Shapero won the Rome Prize in 1941 for the Nine-Minute Overture. The jurors were Howard Barlow, Howard Hanson, Leo Sowerby, Walter Piston and Albert Stoessel. The prize consisted of US$1000 and a residency in Italy, which Shapero was unable to take because of the war. The 2nd Annual George Gershwin Memorial Concert held on 13 February 1946 at Carnegie Hall in New York City featured one movement of Shapero's Serenade in D. This performance was part of a prize sponsored by B'nai B'rith Victory Lodge which also included publication (Shapero's first) with royalties and US$1000.

In 1946 Shapero won the Joseph H. Bearns Prize of US$1200 for the Symphony for String Orchestra. Shapero has also won two Guggenheim Fellowships (in 1947 and in 1948), two Fulbright Fellowships (in 1948 and in 1960), and a Naumburg Fellowship.

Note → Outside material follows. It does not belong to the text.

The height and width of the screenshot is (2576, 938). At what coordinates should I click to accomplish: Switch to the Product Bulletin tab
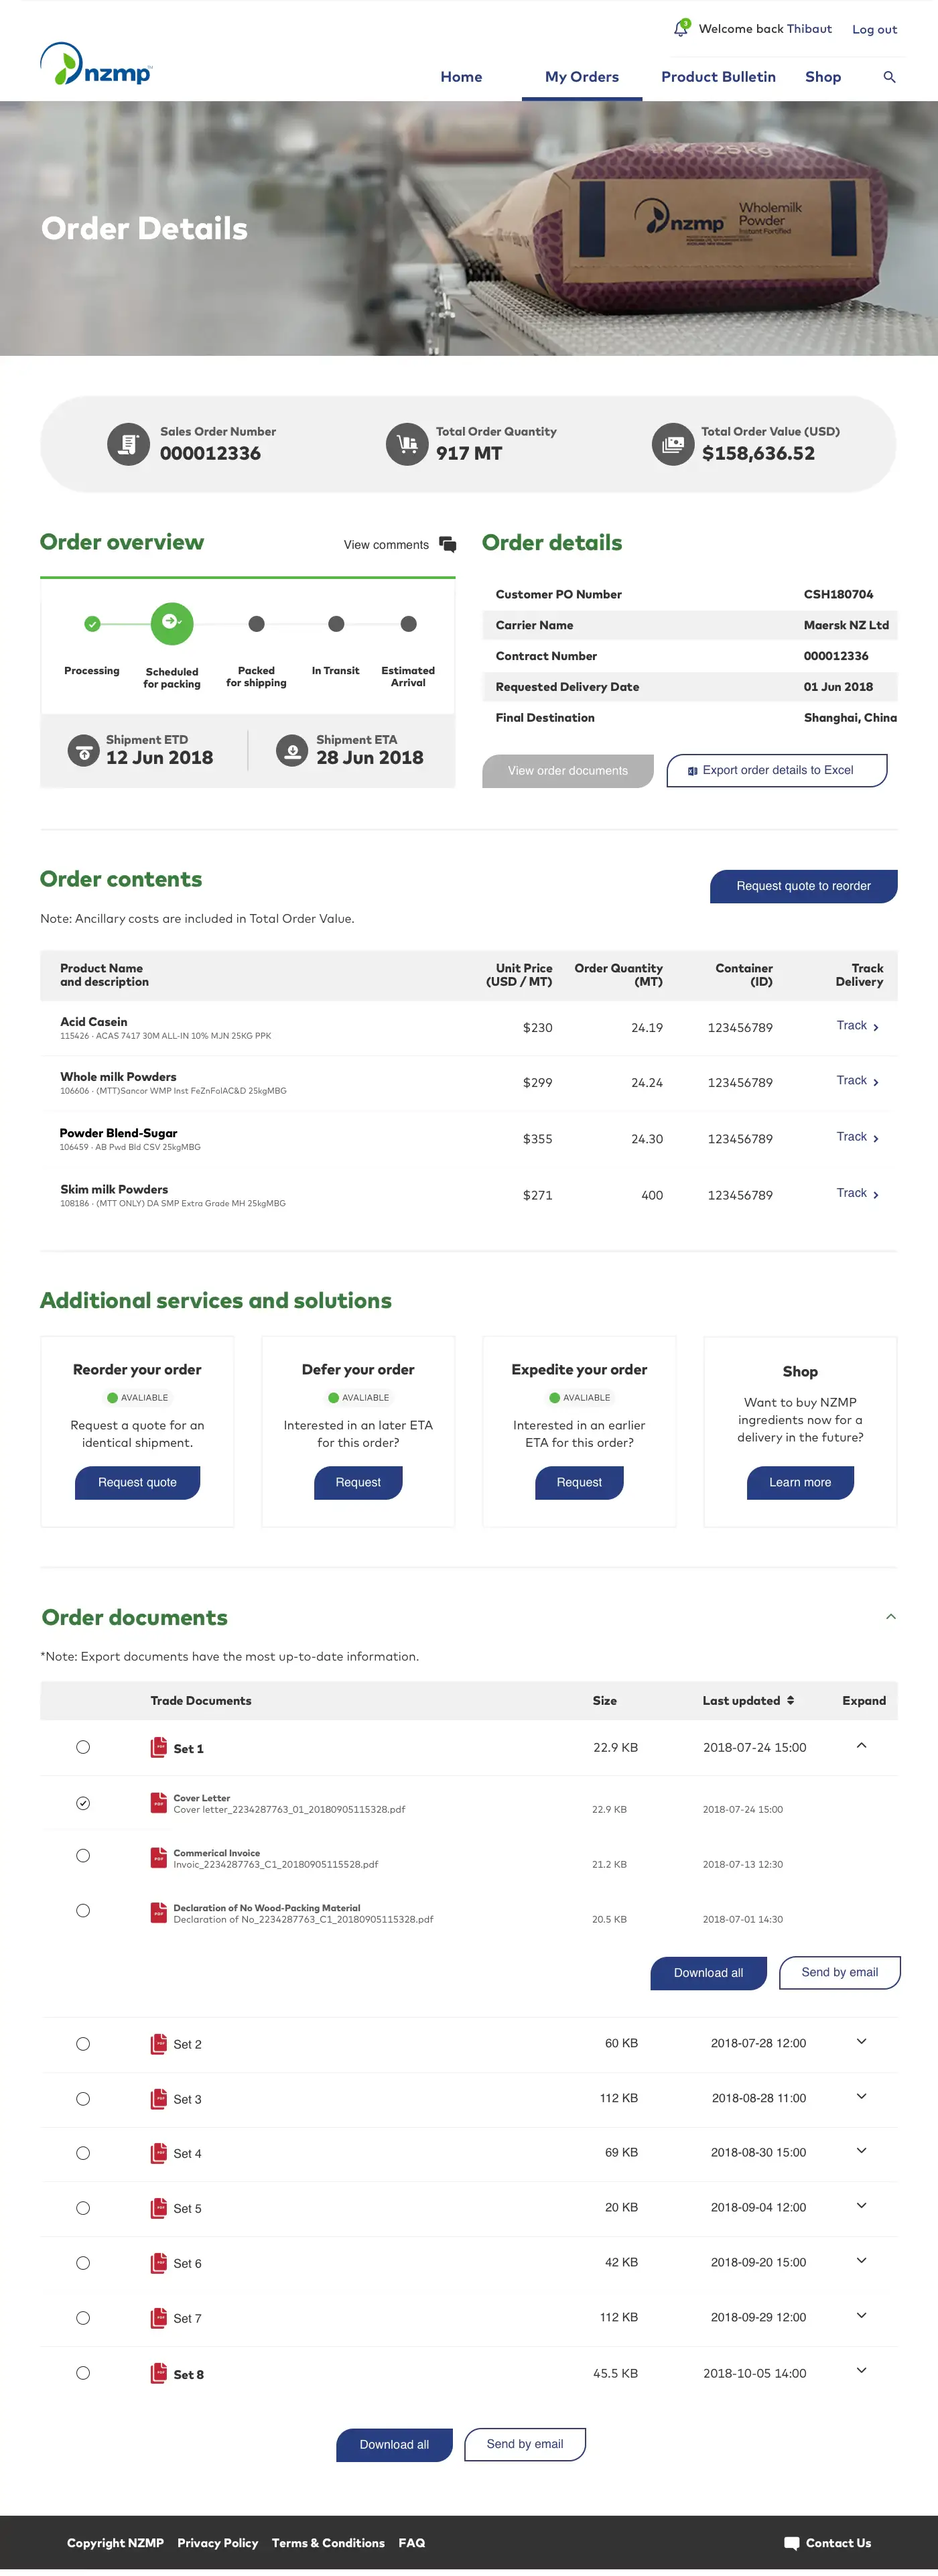pos(718,77)
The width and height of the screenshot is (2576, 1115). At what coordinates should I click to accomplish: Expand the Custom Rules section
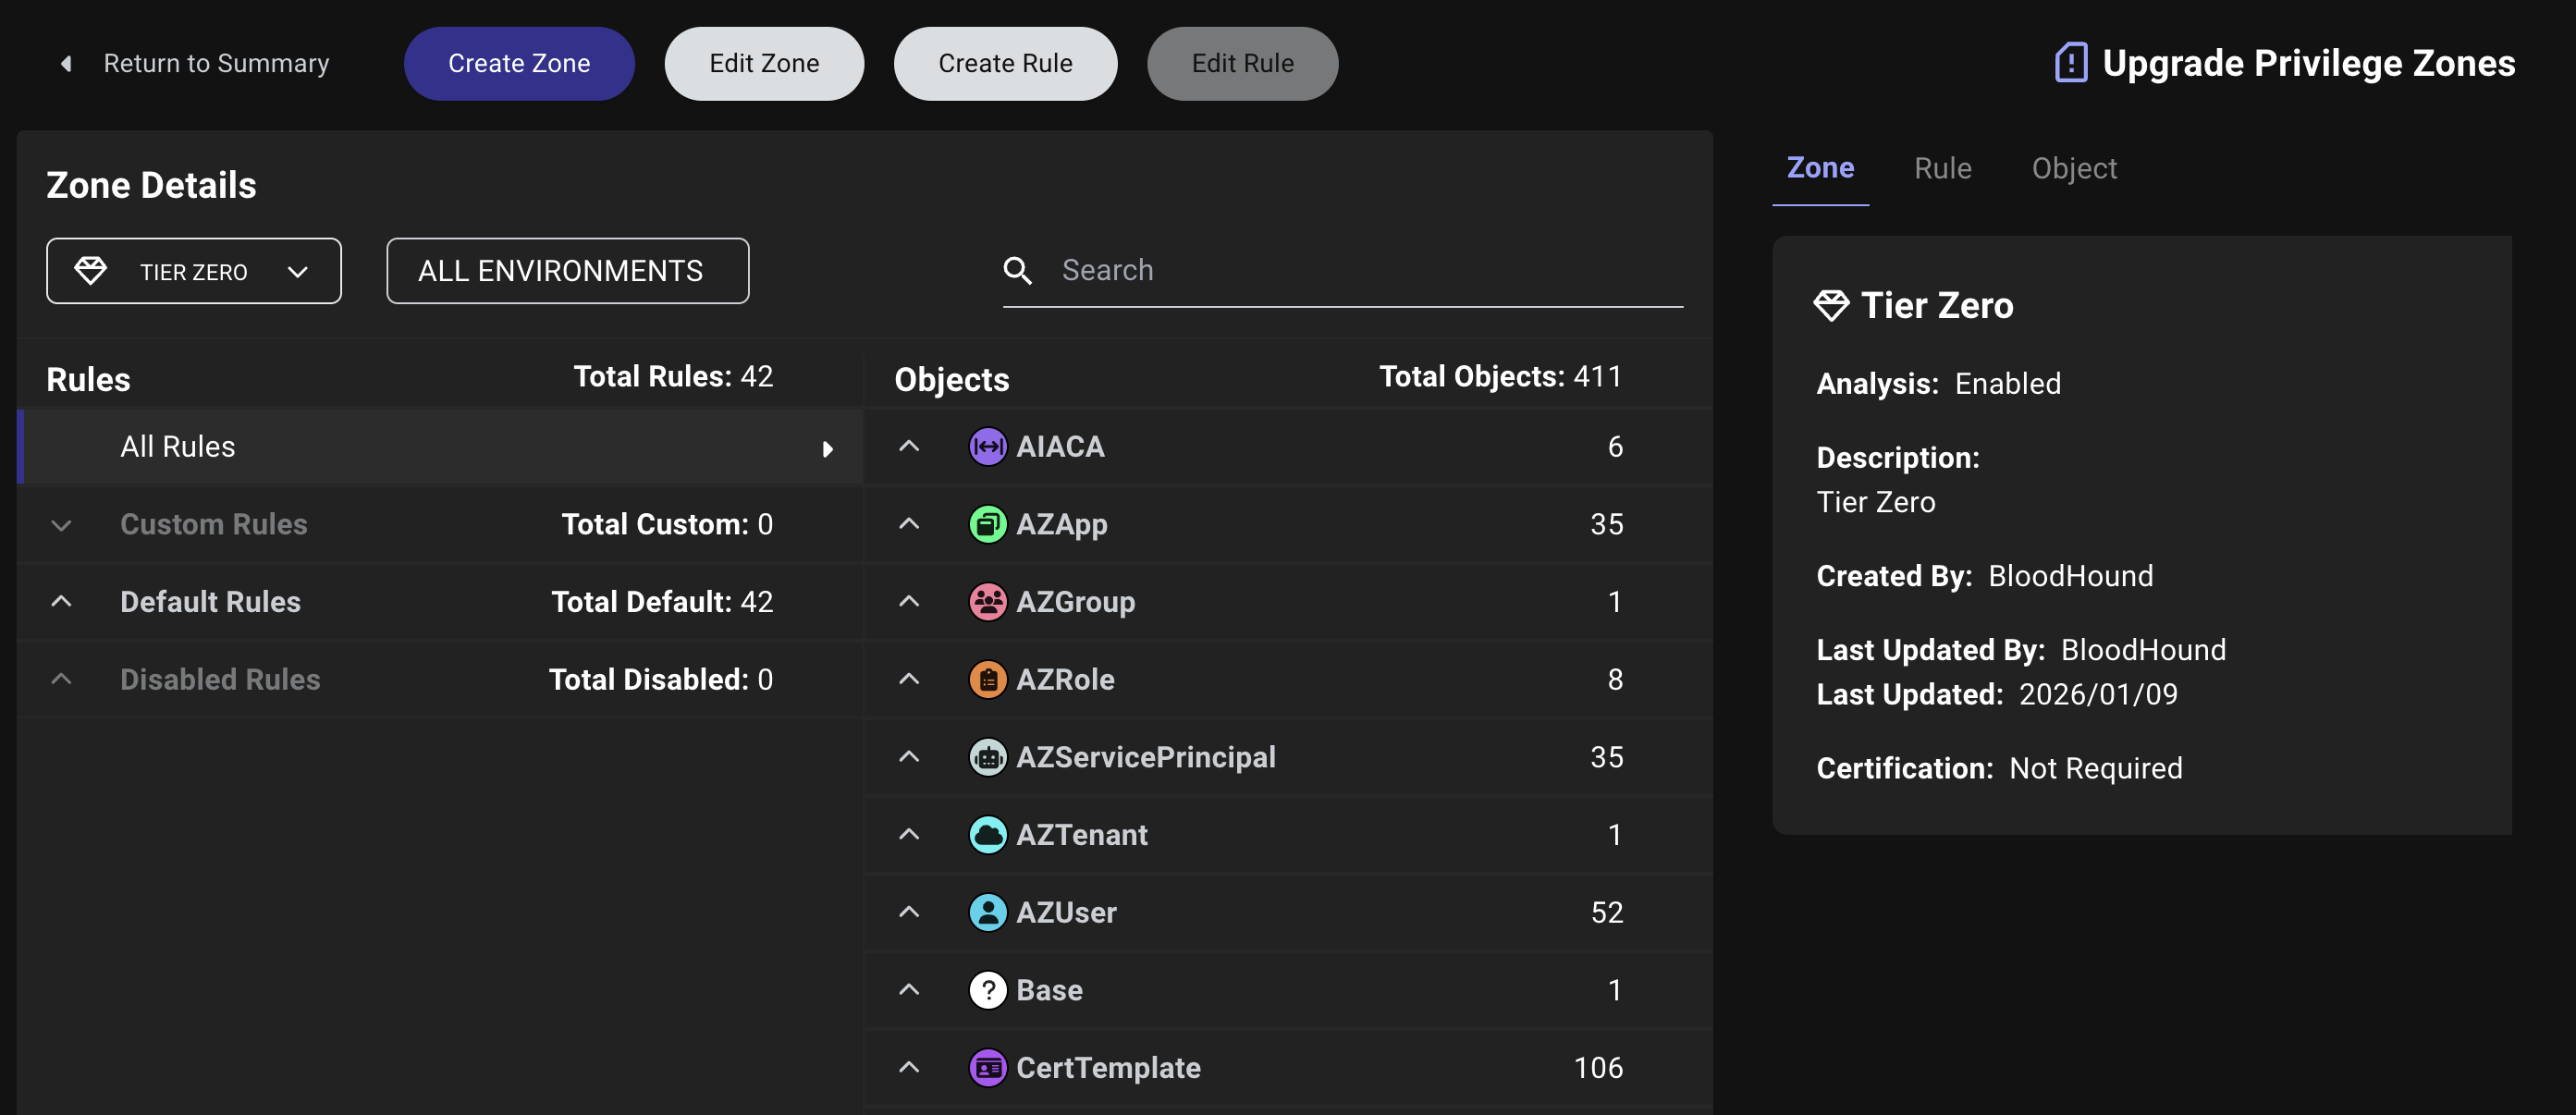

In the 1940s Shapero was closely associated with fellow Piston students Arthur Berger and Irving Fine in a "Stravinsky school" of American composers—a phrase first coined by Copland (Pollack 2001). He was also grouped in the "Boston school" along with Arthur Berger, Lukas Foss, Irving Fine, Alexeï Haieff, and Claudio Spies.